“Menyetujui, Rancangan Peraturan Komisi Pemilihan Umum (R-PKPU) tentang perubahan atas Peraturan Komisi Pemilihan Umum Nomor 19 Tahun 2023 tentang pencalonan peserta pemilihan umum presiden dan wakil presiden,” kata Ketua Komisi II DPR Ahmad Doli Kurnia membacakan kesimpulan rapat, Selasa (31/10/2023).
Rapat bersama antara DPR, pemerintah, dan penyelenggara Pemilu itu sekaligus menyepakati Rancangan Peraturan Badan Pengawas Pemilihan Umum.
“Sebagai berikut, Rancangan PerBawaslu tentang Pengawasan Pencalonan Peserta Pemilihan Umum Presiden dan Wakil Presiden, Rancangan PerBawaslu tentang Dana Kampanye Pemilihan Umum,” kata Doli.
“Dengan catatan agar KPU RI dan Bawaslu RI memperhatikan saran dan masukan dari anggota DPR RI, Kementerian Dalam Negeri, dan DKPP RI,” tandasnya.
Diketahui rapat untuk menyepakati perubahan PKPU ini dilakukan menyusul adanya putusan Mahkamah Konstitusi (MK) yang mengabulkan gugatan berkaitan dengan syarat pendaftaran capres dan cawapres.
Sebelumnya, MK mengabulkan sebagian permohonan uji materi Undang-Undang Nomor 7 Tahun 2017 tentang Pemilu mengenai batas usia capres dan cawapres diubah menjadi berusia 40 tahun atau pernah berpengalaman sebagai kepala daerah.
Perkara Nomor 90/PUU-XXI/2023 itu diajukan oleh perseorangan warga negara Indonesia (WNI) bernama Almas Tsaqibbirru Re A yang berasal dari Surakarta, Jawa Tengah.
Mahkamah berkesimpulan bahwa permohonan pemohon beralasan menurut hukum untuk sebagian.
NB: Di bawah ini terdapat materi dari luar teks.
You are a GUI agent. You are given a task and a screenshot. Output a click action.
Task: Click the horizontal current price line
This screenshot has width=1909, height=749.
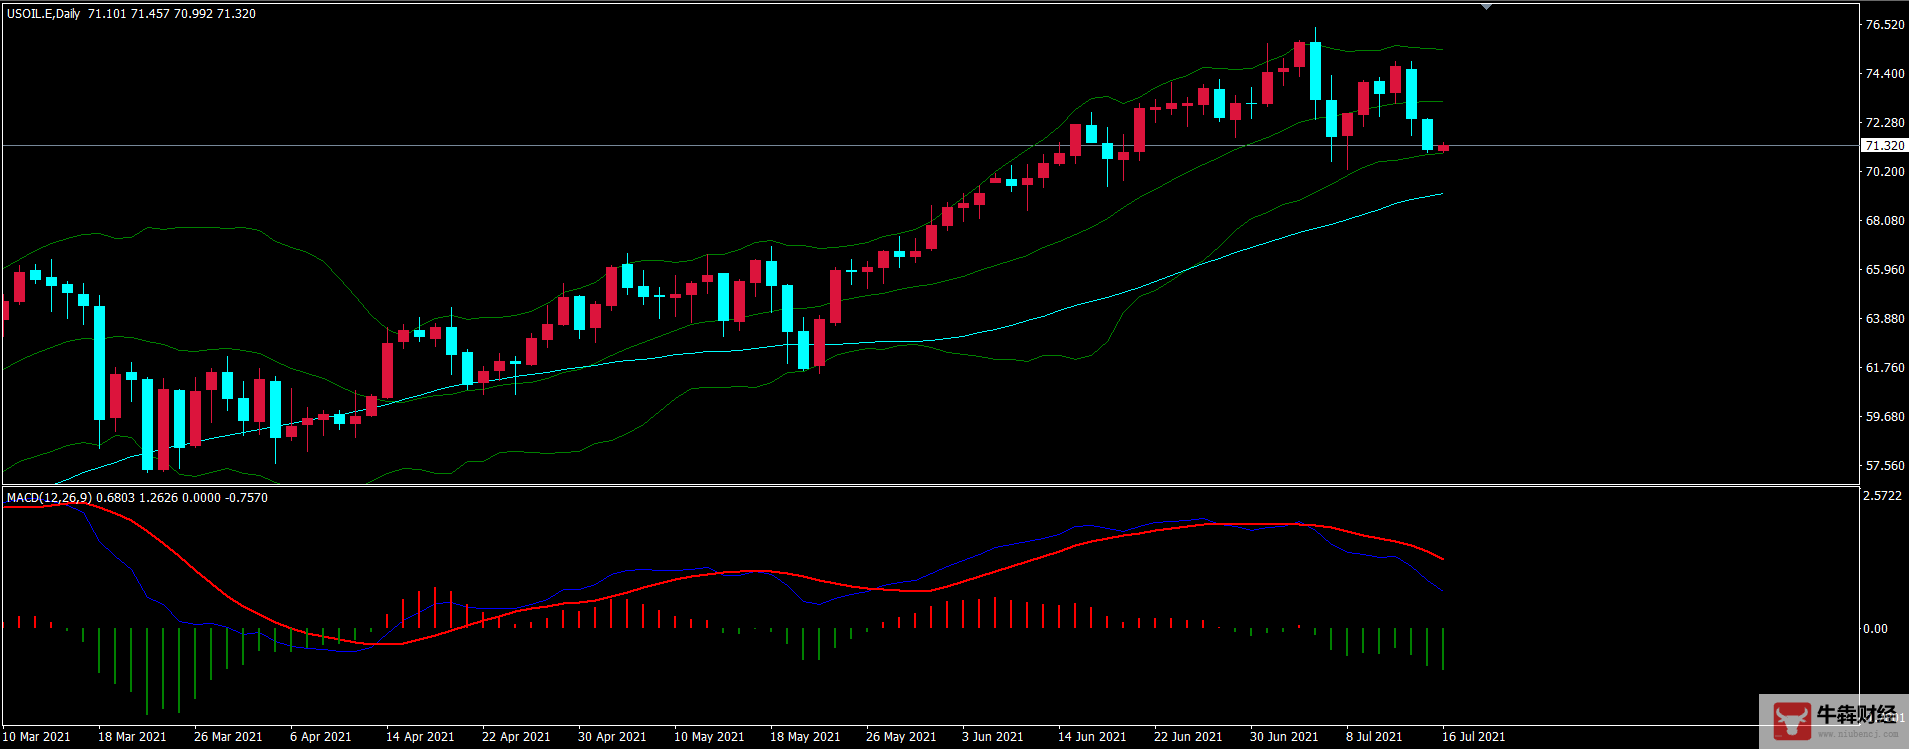click(x=700, y=146)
Oleh sebab itu, MK menyatakan Pasal 169 huruf (q) Undang-Undang Nomor 7 Tahun 2017 tentang Pemilu bertentangan dengan UUD NRI 1945.
“Sehingga Pasal 169 huruf (q) Undang-Undang Nomor 7 Tahun 2017 tentang Pemilihan Umum selengkapnya berbunyi ‘berusia paling rendah 40 (empat puluh) tahun atau pernah/sedang menduduki jabatan yang dipilih melalui pemilihan umum termasuk pemilihan kepala daerah’,” ucap Ketua MK Anwar Usman membacakan amar putusan di Jakarta, Senin.
Atas putusan itu, terdapat alasan berbeda (concurring opinion) dari dua orang hakim konstitusi, yaitu Enny Nurbaningsih dan Daniel Yusmic P. Foekh, serta pendapat berbeda (dissenting opinion) dari empat hakim konstitusi, yakni Wahiduddin Adams, Saldi Isra, Arief Hidayat, dan Suhartoyo. (sumber: Suara)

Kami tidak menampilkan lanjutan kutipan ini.